Search code examples
pythontensorflowkerasmaskimage-segmentation

Segmentation mask turn into 1-dimensional array after being put into keras data generator


I was trying to create a segmentation model using a plane image dataset from https://www.kaggle.com/datasets/metavision/accurate-plane-shapessegmentation?resource=download

Both images and mask are 1280x720px, I've put them into separate image and data generators, which are later zipped into training and validation dataset. But for some reason the mask images turn into 1 dimensional array, a digit. I've been trying to just plot the images and nothing happens because I'm getting a matplotlib "TypeError: Invalid shape (1,) for image data".

I wrote 2 generators which perform with no issues

SEED = 100

train_image_generator = ImageDataGenerator(
    rescale=1./255,
    #width_shift_range = 0.1,
    #height_shift_range = 0.1,
    #rotation_range = 10,
    #zoom_range = 0.1,
    validation_split=0.2
)


train_image_flow = train_image_generator.flow_from_directory(data_directory + "images/",
                                                             batch_size = 16, 
                                                             target_size = (720, 1280),
                                                             subset='training',
                                                             seed = SEED)
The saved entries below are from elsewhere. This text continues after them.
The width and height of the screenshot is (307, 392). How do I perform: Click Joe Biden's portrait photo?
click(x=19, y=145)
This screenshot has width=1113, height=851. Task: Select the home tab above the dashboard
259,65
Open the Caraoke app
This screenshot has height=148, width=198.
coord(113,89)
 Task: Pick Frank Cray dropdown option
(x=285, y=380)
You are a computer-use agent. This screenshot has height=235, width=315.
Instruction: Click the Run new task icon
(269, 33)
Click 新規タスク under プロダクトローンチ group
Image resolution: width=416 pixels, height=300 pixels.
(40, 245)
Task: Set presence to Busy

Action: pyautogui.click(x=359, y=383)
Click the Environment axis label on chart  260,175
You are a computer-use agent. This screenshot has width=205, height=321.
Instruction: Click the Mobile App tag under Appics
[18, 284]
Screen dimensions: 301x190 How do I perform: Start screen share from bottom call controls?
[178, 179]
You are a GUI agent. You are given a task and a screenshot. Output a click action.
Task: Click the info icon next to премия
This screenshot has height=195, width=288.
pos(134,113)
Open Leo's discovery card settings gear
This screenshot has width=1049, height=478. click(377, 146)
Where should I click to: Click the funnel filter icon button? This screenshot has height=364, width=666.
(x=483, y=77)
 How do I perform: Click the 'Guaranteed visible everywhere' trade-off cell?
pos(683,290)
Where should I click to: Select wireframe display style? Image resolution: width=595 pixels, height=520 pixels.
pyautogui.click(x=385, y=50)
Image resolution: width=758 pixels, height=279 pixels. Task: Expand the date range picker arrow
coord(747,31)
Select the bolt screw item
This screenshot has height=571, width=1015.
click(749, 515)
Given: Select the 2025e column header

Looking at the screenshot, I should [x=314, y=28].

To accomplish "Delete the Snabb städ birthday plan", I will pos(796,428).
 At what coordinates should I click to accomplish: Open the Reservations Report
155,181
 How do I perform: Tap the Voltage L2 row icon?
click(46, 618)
train_mask_generator = ImageDataGenerator(
    rescale=1./255,
    #rescale -= 1,
    #width_shift_range = 0.1,
    #height_shift_range = 0.1,
    #rotation_range = 10,
    #zoom_range = 0.1,
    #preprocessing_function = mask_preprocessing,
    validation_split=0.2
)



train_mask_flow = train_mask_generator.flow_from_directory(data_directory +"masks/", 
                                                           batch_size = 16, 
                                                           target_size = (720, 1280), 
                                                           subset='training',
                                                           seed = SEED)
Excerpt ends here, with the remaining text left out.